What you will do — Copy out the material below word for word, but leave the pictures out of your answer.

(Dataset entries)
____________

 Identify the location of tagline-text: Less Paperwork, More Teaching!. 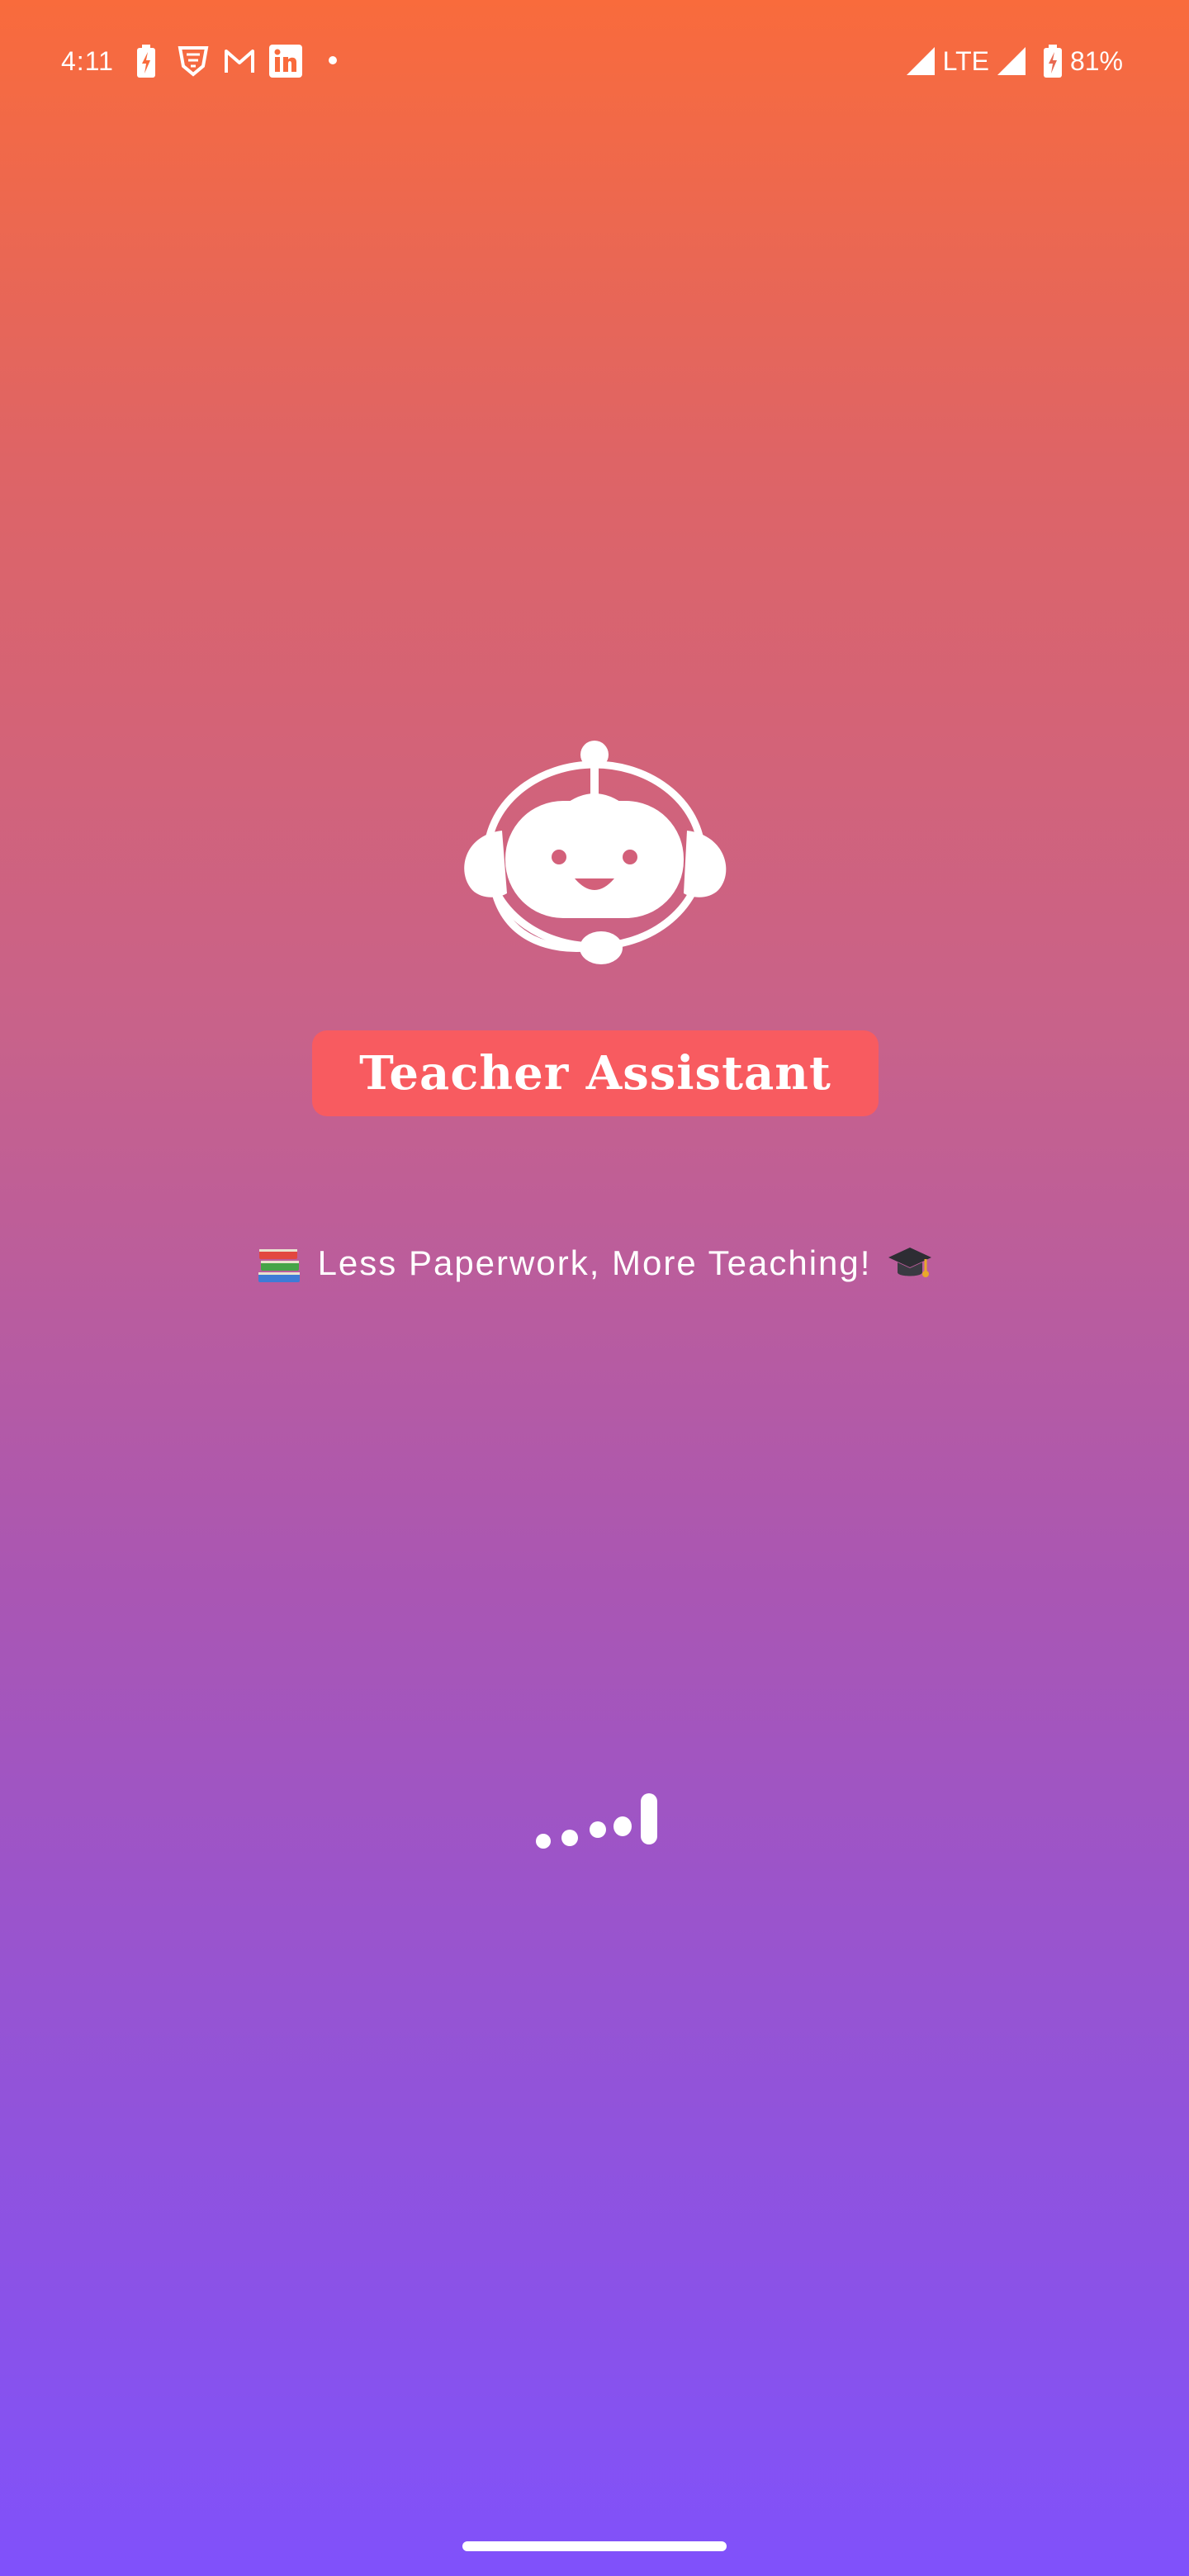
(594, 1262).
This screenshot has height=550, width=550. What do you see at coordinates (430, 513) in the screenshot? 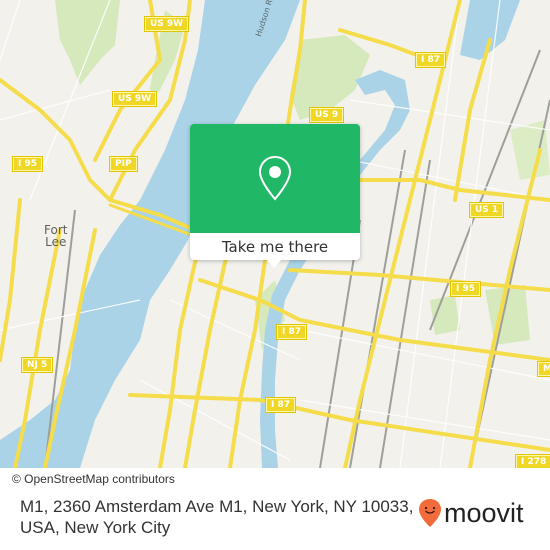
I see `moovit-pin-icon` at bounding box center [430, 513].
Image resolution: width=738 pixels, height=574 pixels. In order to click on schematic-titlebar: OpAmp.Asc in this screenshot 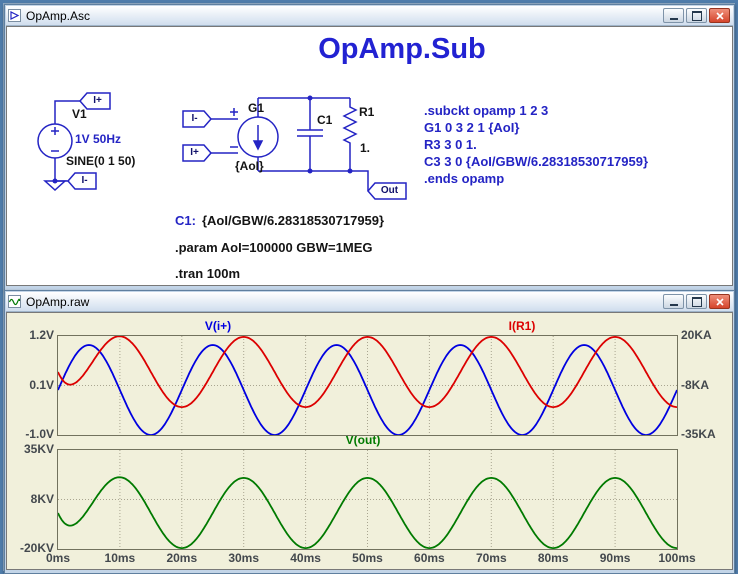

____________

Output of the task —
 Identify the location of tagline-text: Less Paperwork, More Teaching!. 
(594, 1262).
This screenshot has height=550, width=550. What do you see at coordinates (430, 513) in the screenshot? 
I see `moovit-pin-icon` at bounding box center [430, 513].
Image resolution: width=738 pixels, height=574 pixels. In order to click on schematic-titlebar: OpAmp.Asc in this screenshot 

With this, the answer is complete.